In retrospect, Darcy ought to have gone to the library first, knowing how much Elizabeth favoured the one at Pemberley, but he had no notion that she even knew where it was when he began his search. He arrived at the doorway and peered inside. The moonlight pouring in through the windows revealed her position immediately; there she was, seated with Mrs Collins near the fireplace. His shoulders sagged as if some invisible string holding them taut had been cut.

He was about to call out to her when Elizabeth emitted a sharp gasp and jerked in her seat, a hand rising to clutch her heart. Darcy crossed the threshold, immediately concerned that she was in some sort of pain. “Elizabeth, are you well? What are you doing out of bed?”

“I could not sleep, but I am perfectly well. I came downstairs to sit with Charlotte.”

Darcy nodded at Mrs Collins, who acknowledged him in like fashion, before returning his full attention to his wife. “You ought not to be roaming the house in the middle of the night. What if you were to take a spill on the stairs? Or get lost?”

Even in the dim lighting, which cast shadows upon Elizabeth’s face, he could see a scowl forming. “I am perfectly capable of walking down the stairs, and I was never in any sort of danger.”

Not that I could possibly have known that. Disregarding her protestations, Darcy reached down and grasped Elizabeth’s hand, tugging her to her feet. She followed his direction reluctantly. “Come back to bed. You require your rest.”

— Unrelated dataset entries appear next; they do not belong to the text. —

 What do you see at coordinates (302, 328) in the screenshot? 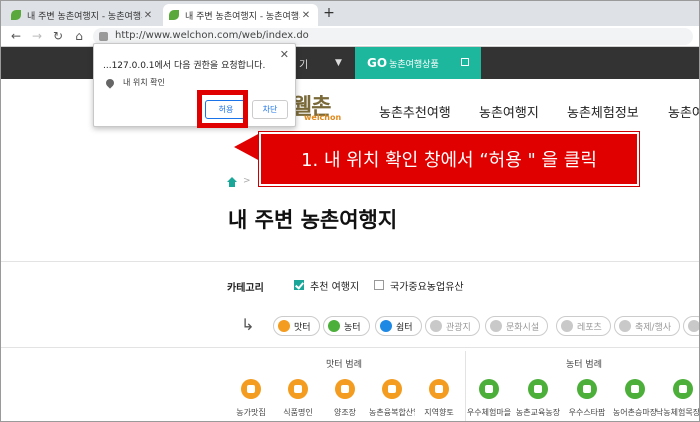
I see `filter-label: 맛터` at bounding box center [302, 328].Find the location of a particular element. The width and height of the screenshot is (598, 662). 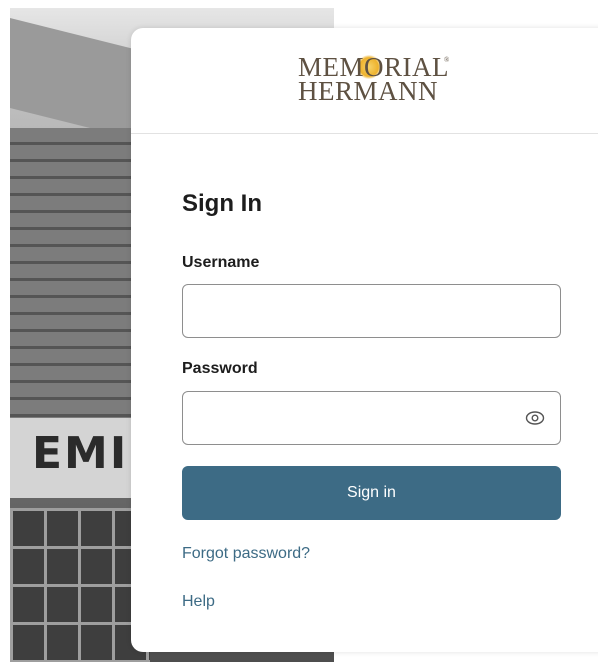

password-label: Password is located at coordinates (220, 368).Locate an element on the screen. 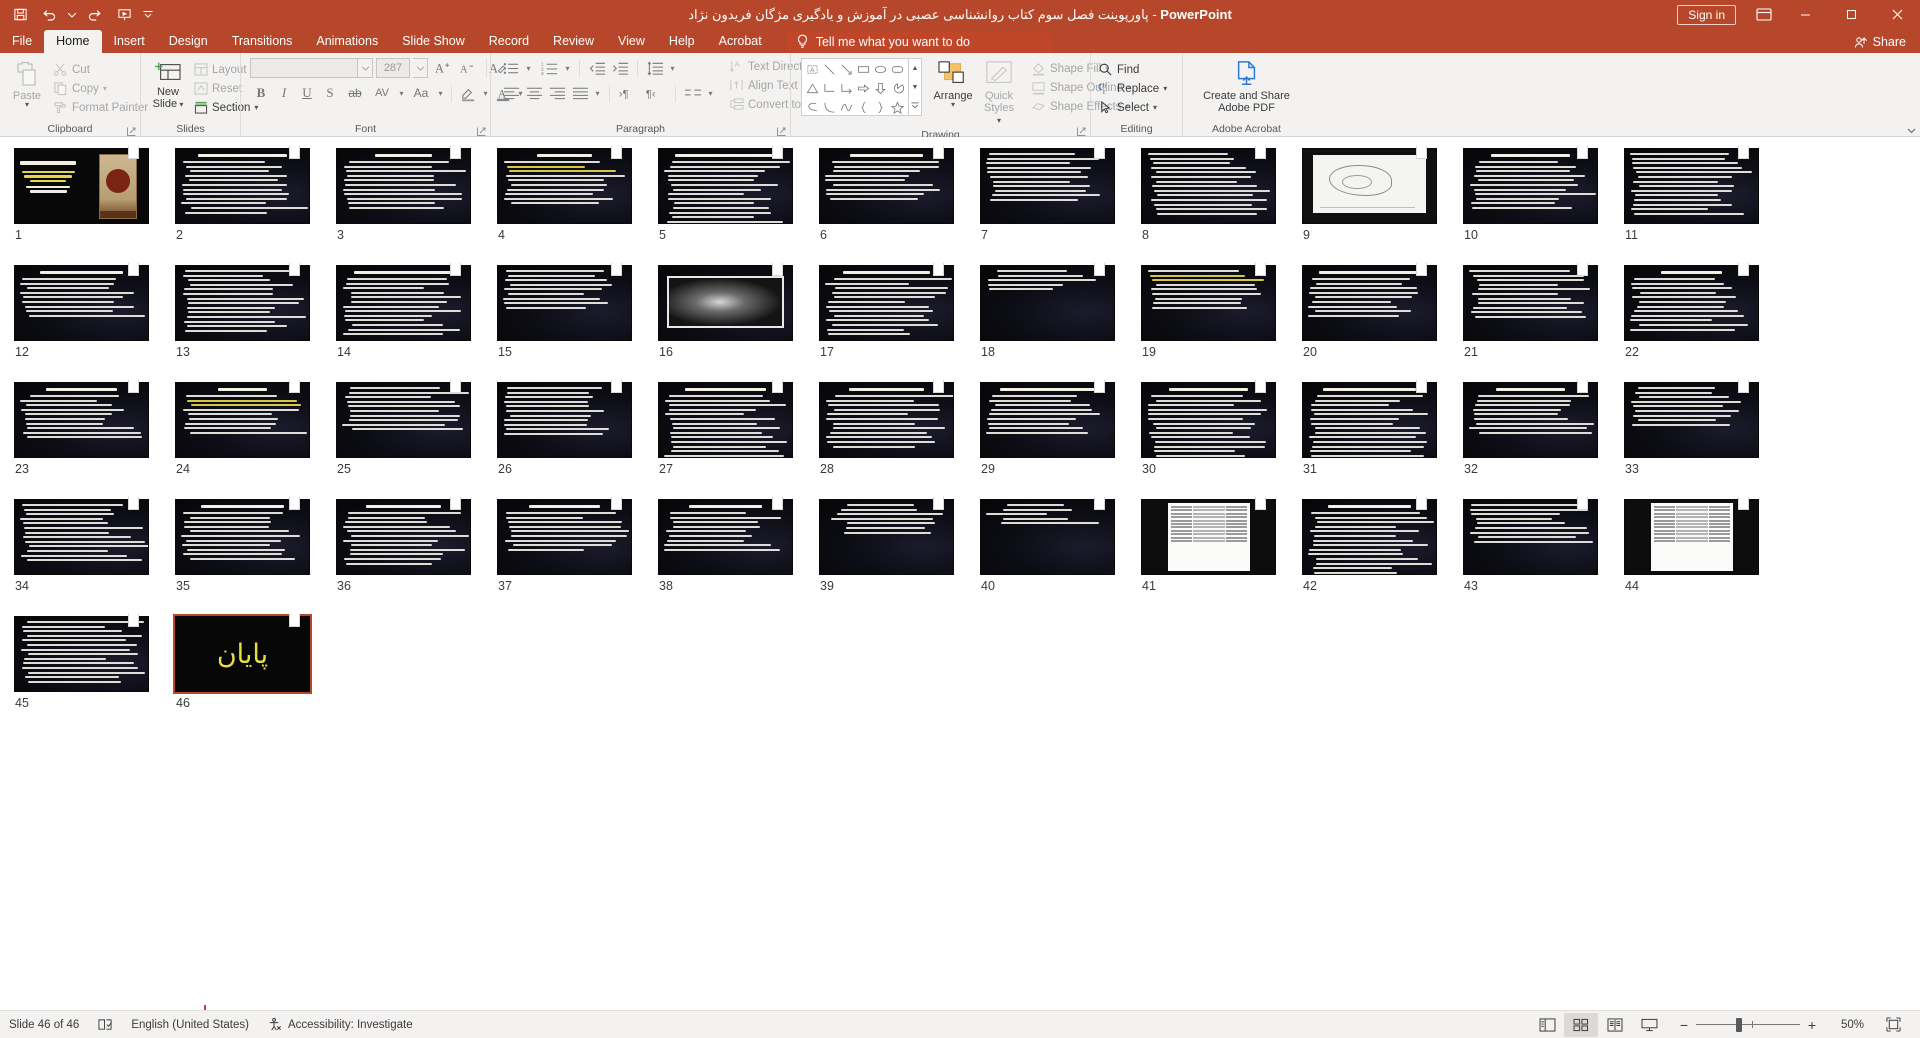 The image size is (1920, 1038). reading-view-button is located at coordinates (1615, 1025).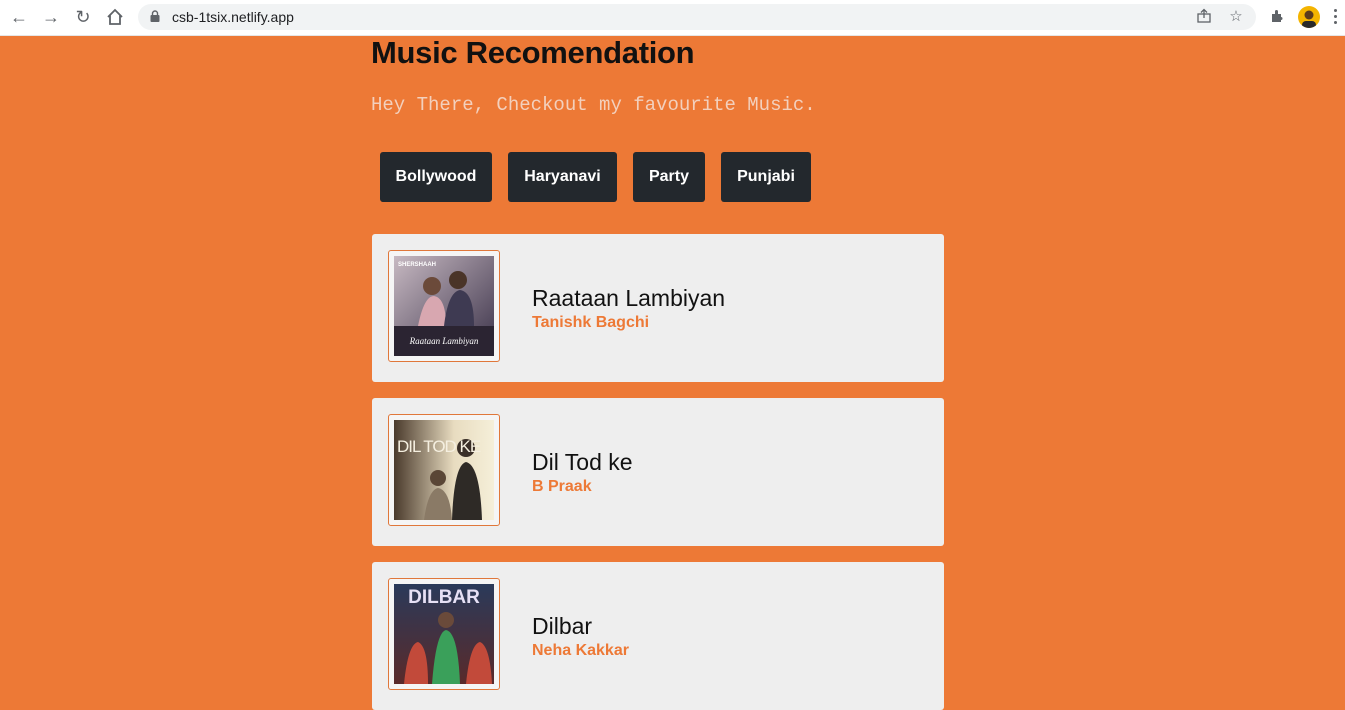 The width and height of the screenshot is (1345, 710). I want to click on share-icon, so click(1204, 17).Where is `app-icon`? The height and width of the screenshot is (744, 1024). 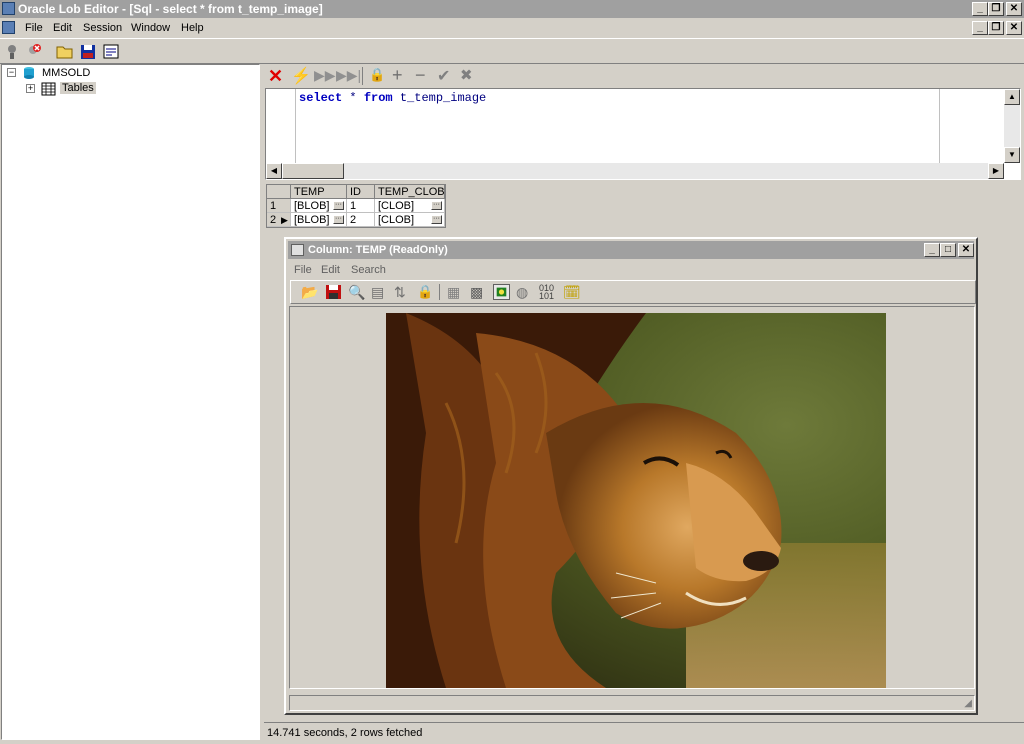 app-icon is located at coordinates (8, 8).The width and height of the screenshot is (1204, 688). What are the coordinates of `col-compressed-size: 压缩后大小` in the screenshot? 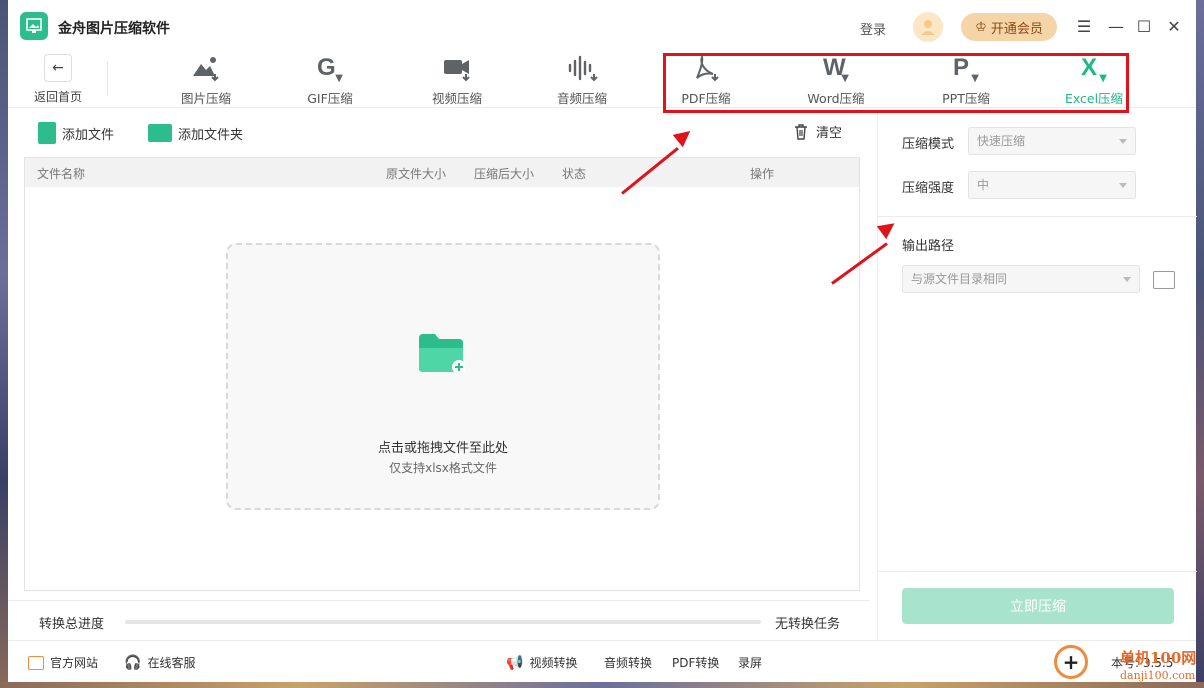 It's located at (504, 174).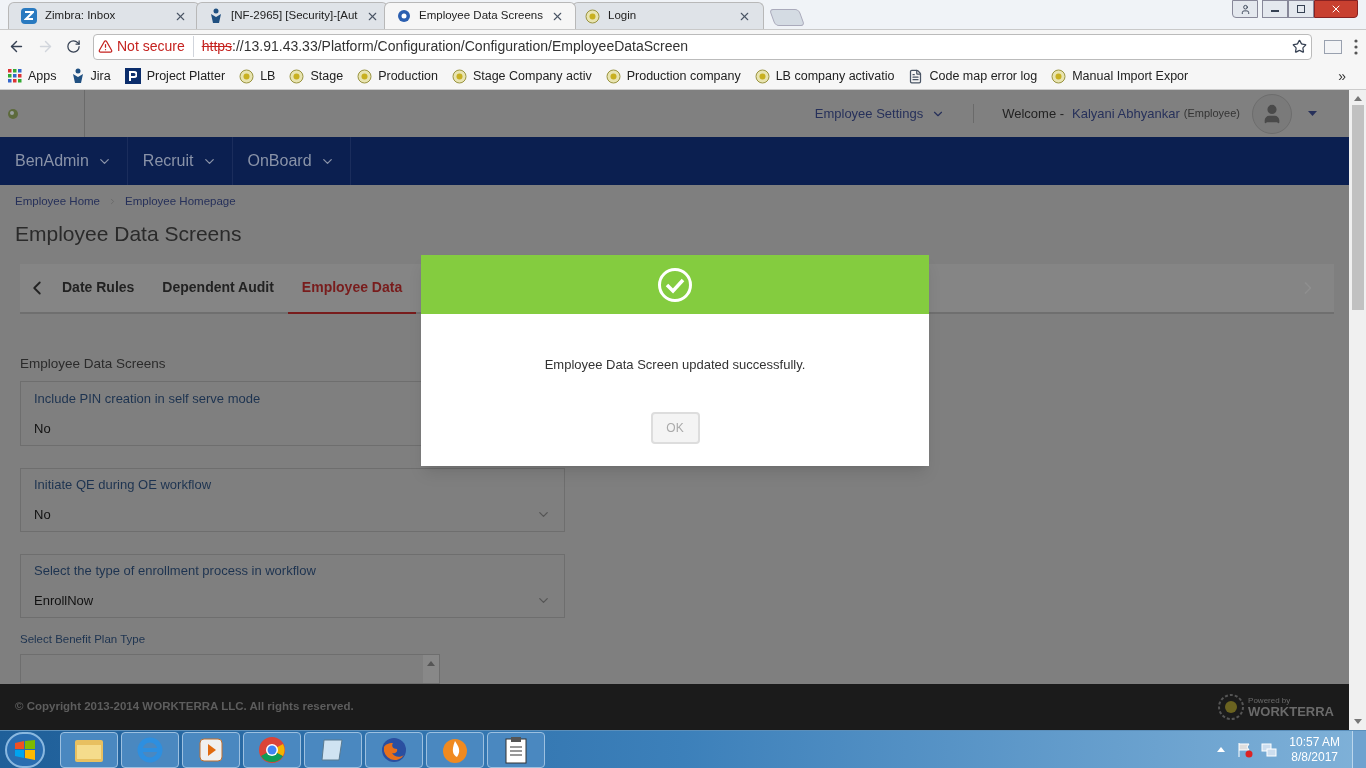 This screenshot has height=768, width=1366. I want to click on security-warning: Not secure, so click(156, 46).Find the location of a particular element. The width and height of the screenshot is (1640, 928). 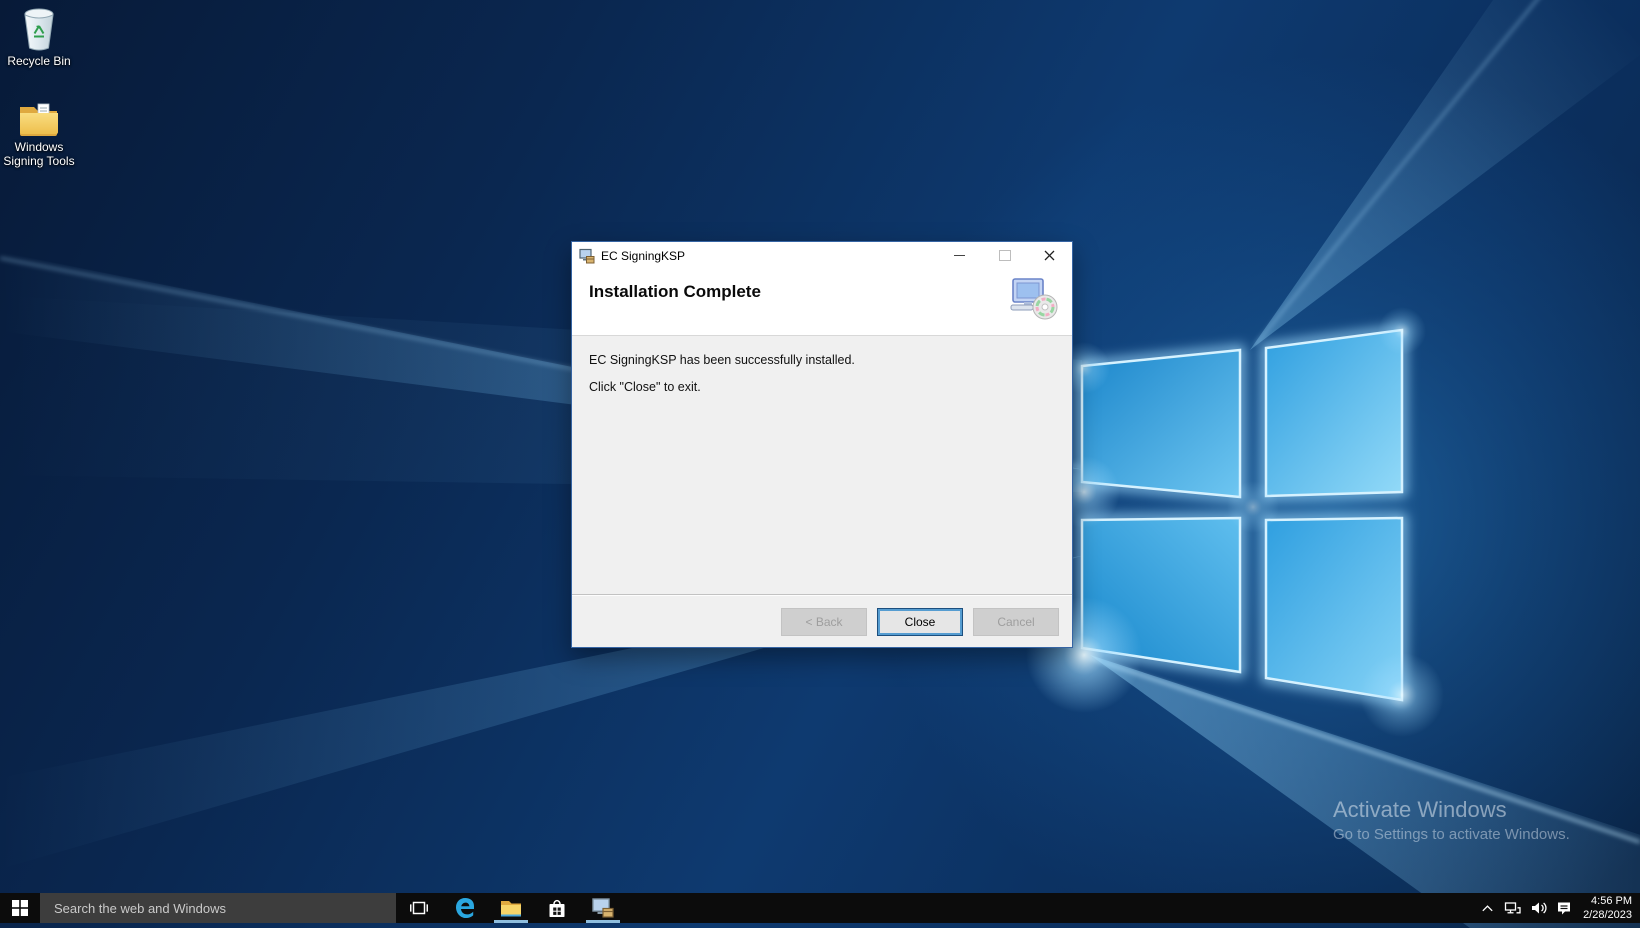

tray-volume-button is located at coordinates (1538, 908).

“If I must.” Turning to Mrs Collins, Elizabeth said, “Apparently, I am for bed. I thank you for sitting with me.”

Mrs Collins also stood. “It was a pleasure. I shall see you in the morning, while the gentlemen are at the church.”

“Will you not require rest after sitting up with Miss de Bourgh?”

With a glance at the clock, Mrs Collins assured them both, “Mrs Knight will relieve me in a quarter of an hour, then I shall sleep. I bid you both a good night and pleasant dreams.”

Darcy mumbled his own goodnight before leading both ladies out of the room and towards the entrance hall, where they parted. Mrs Collins disappeared down the darkened corridor, while Darcy led Elizabeth up the main staircase towards the family wing. The newel posts at the base, a pair of dragon busts, winked impudently at him as they ascended.